Stored data entries
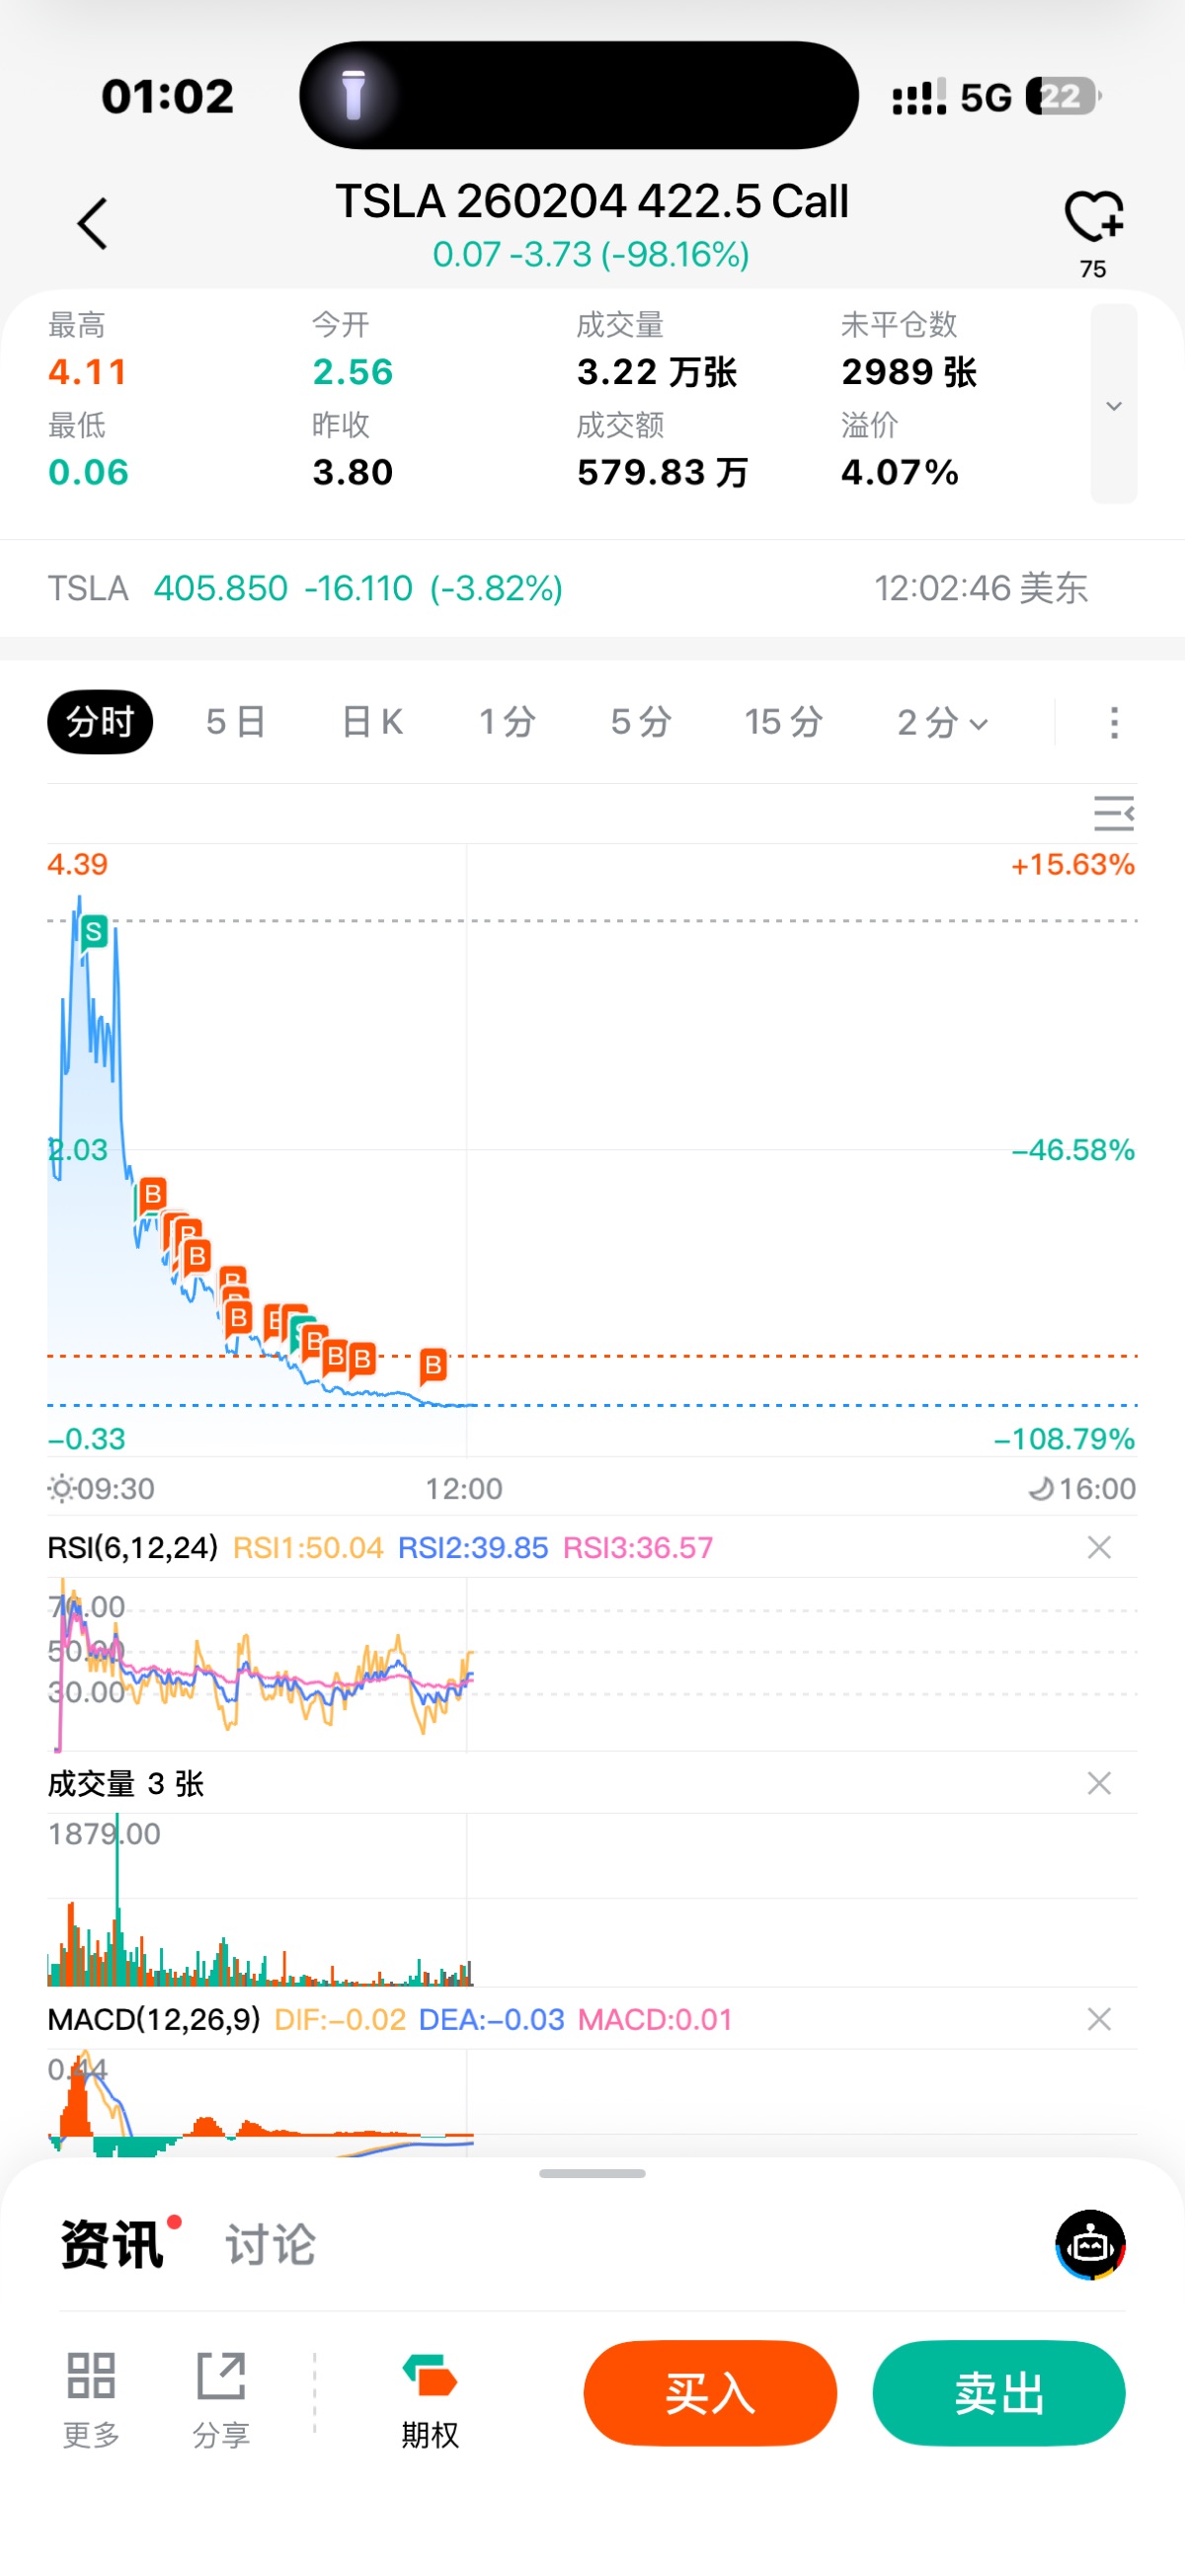Switch to the 讨论 discussion tab

tap(270, 2245)
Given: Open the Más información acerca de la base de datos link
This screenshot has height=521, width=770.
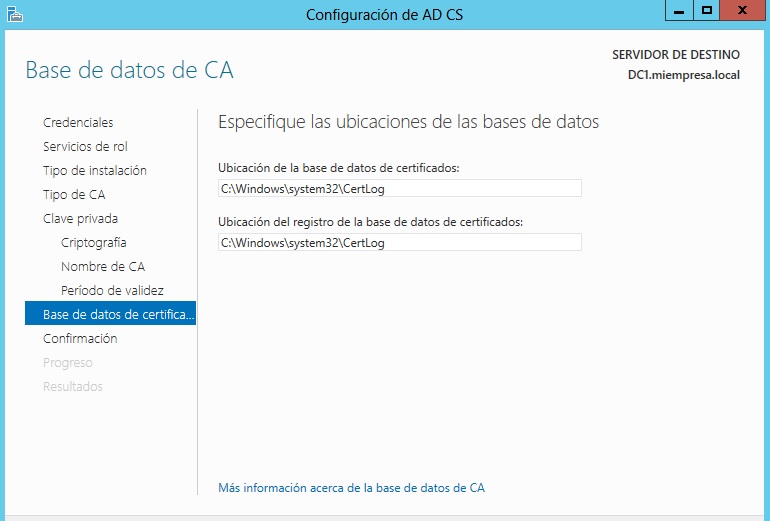Looking at the screenshot, I should 351,488.
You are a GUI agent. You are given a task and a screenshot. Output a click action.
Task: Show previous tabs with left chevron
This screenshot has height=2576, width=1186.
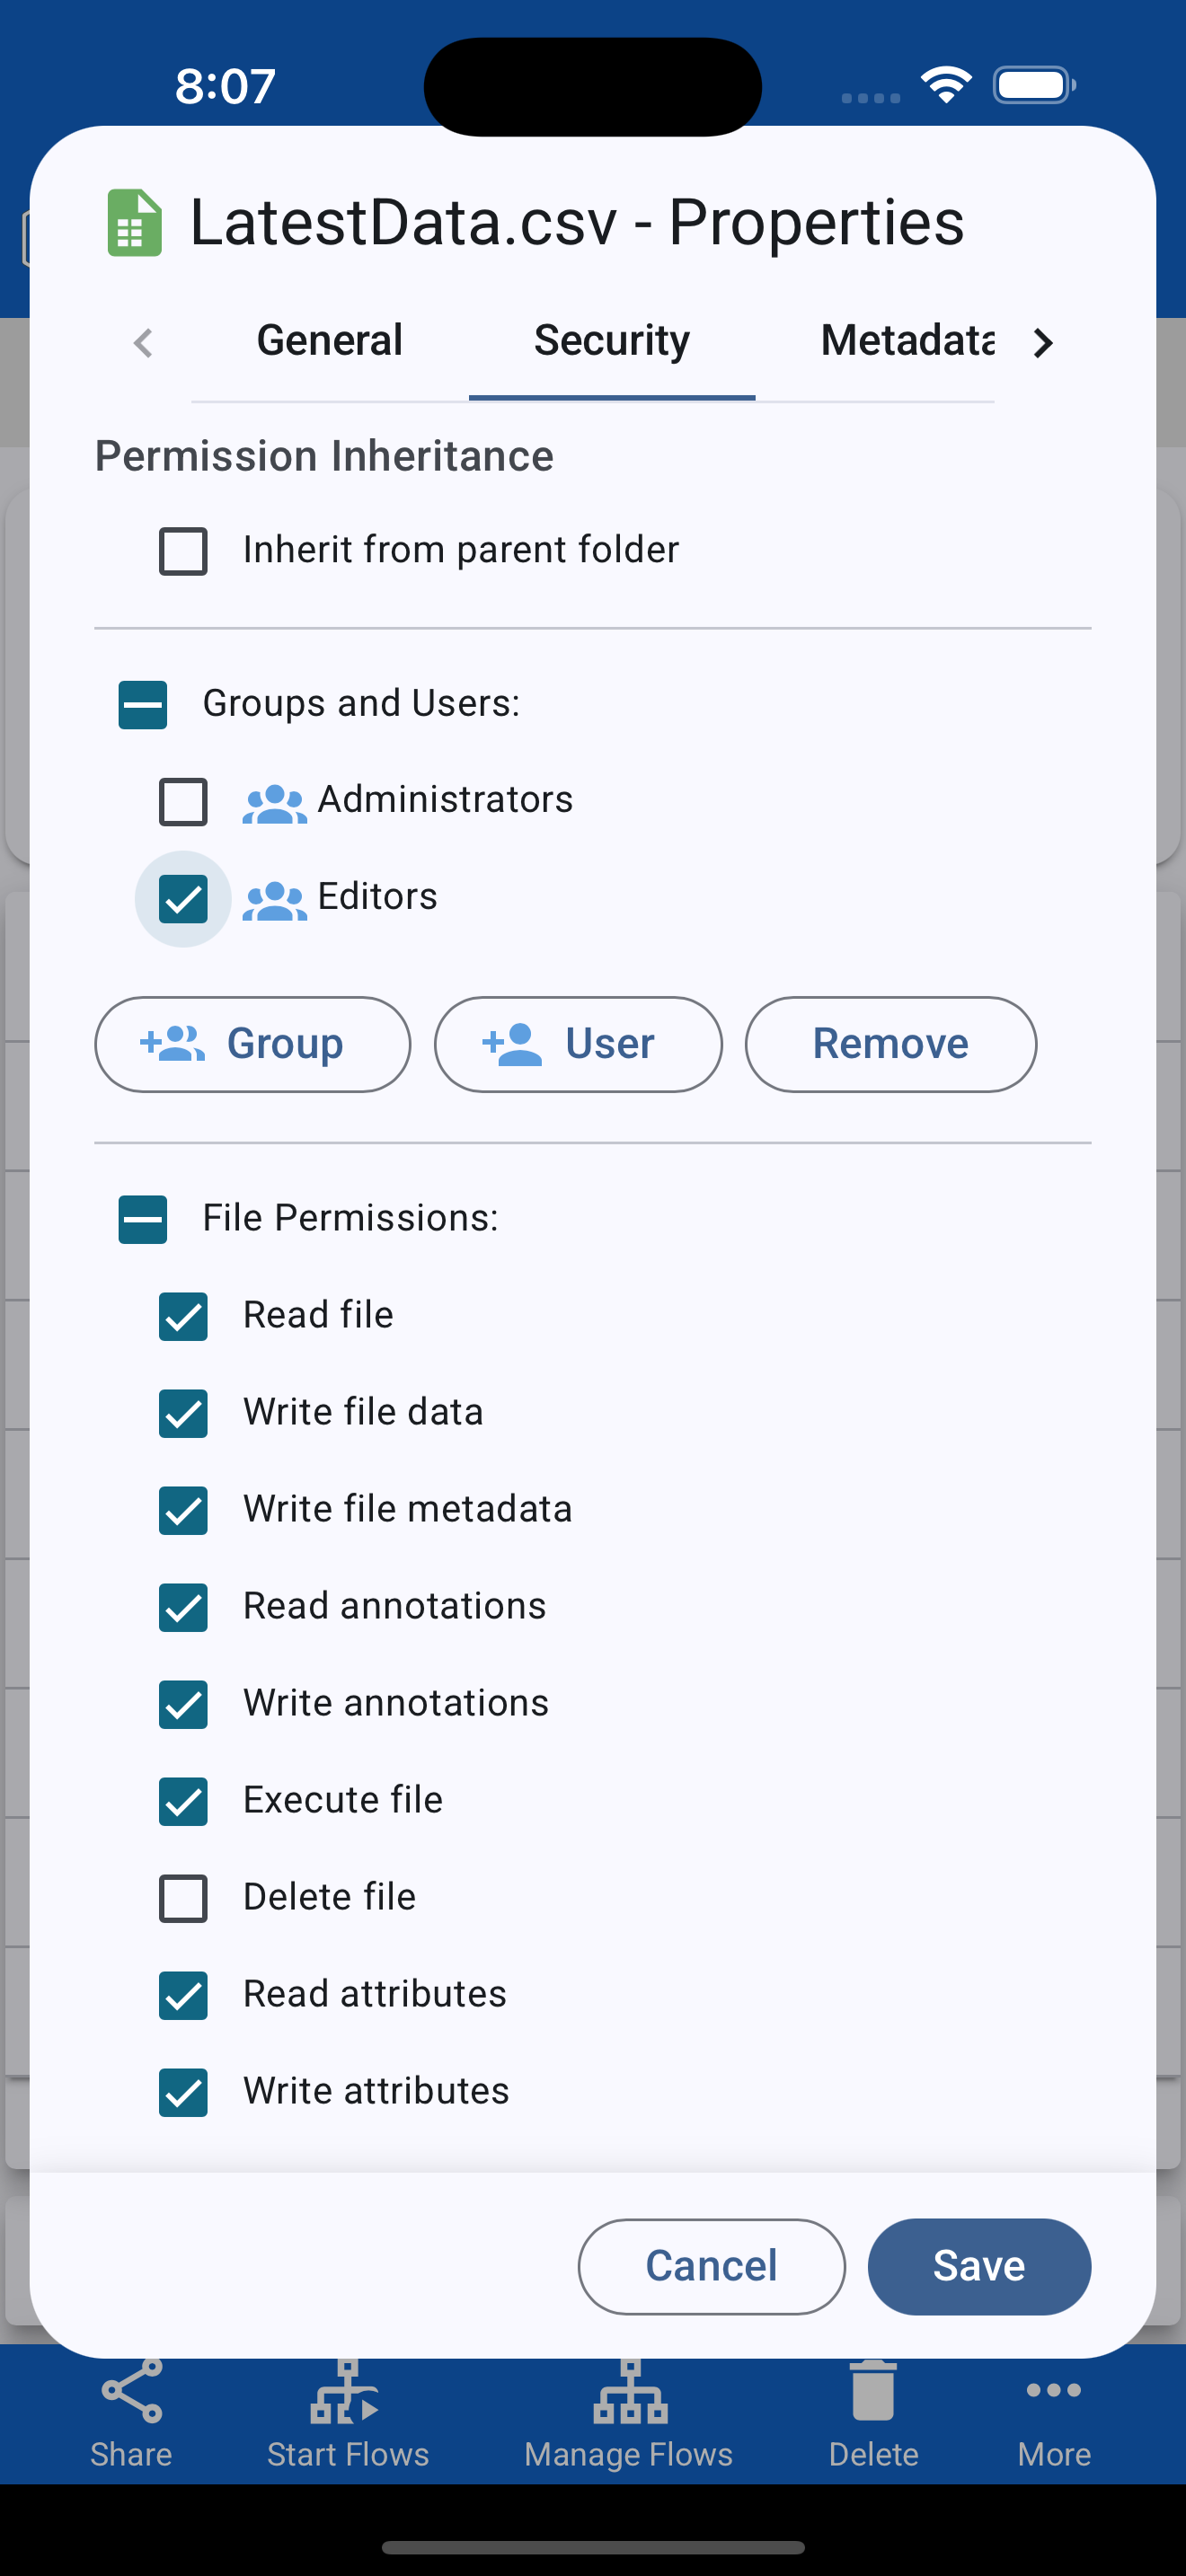click(x=143, y=343)
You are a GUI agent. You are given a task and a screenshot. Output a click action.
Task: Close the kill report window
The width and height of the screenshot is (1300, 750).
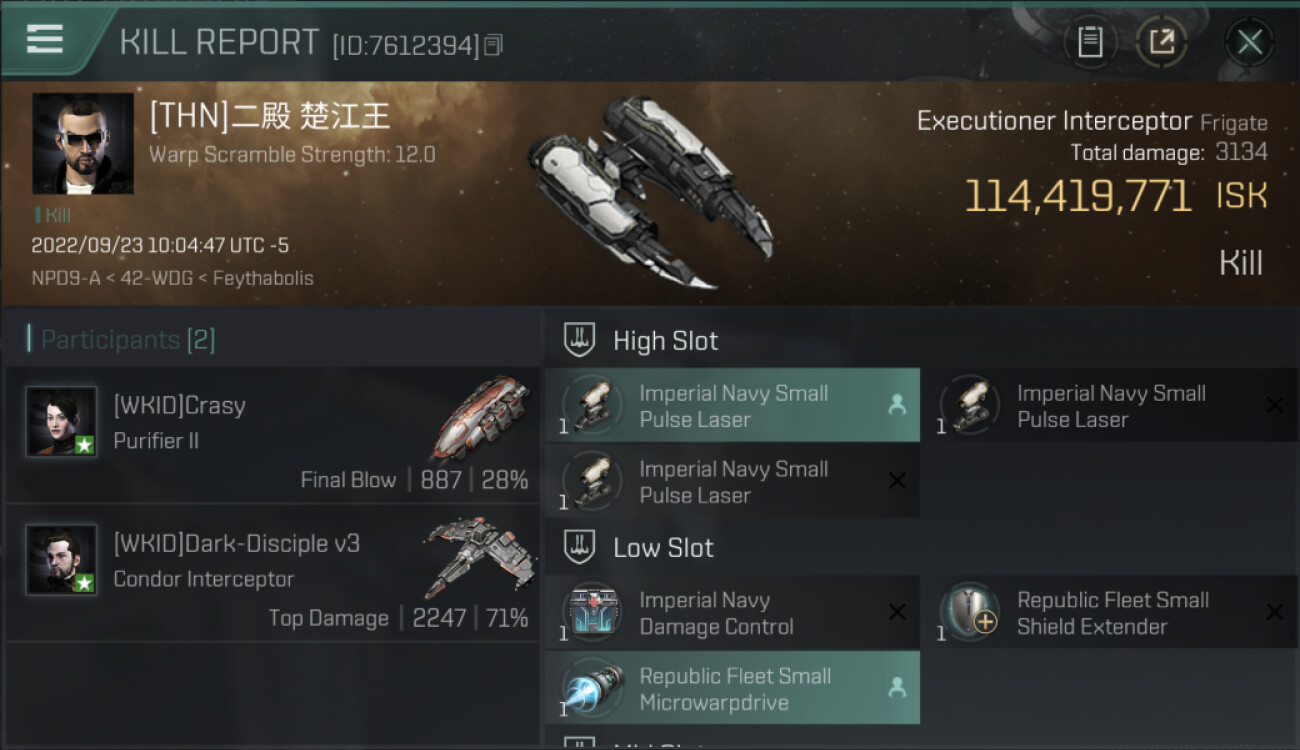click(x=1249, y=42)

» The problem
In the data above, find the line with "Given: Open the" and the line with "Task: Show previous tabs with left chevron". Please copy exactly those two lines and every line between them, but not the pictures.

» Exercise output
Given: Open the Más información acerca de la base de datos link
This screenshot has height=521, width=770.
Looking at the screenshot, I should 351,488.
You are a GUI agent. You are given a task and a screenshot. Output a click action.
Task: Show previous tabs with left chevron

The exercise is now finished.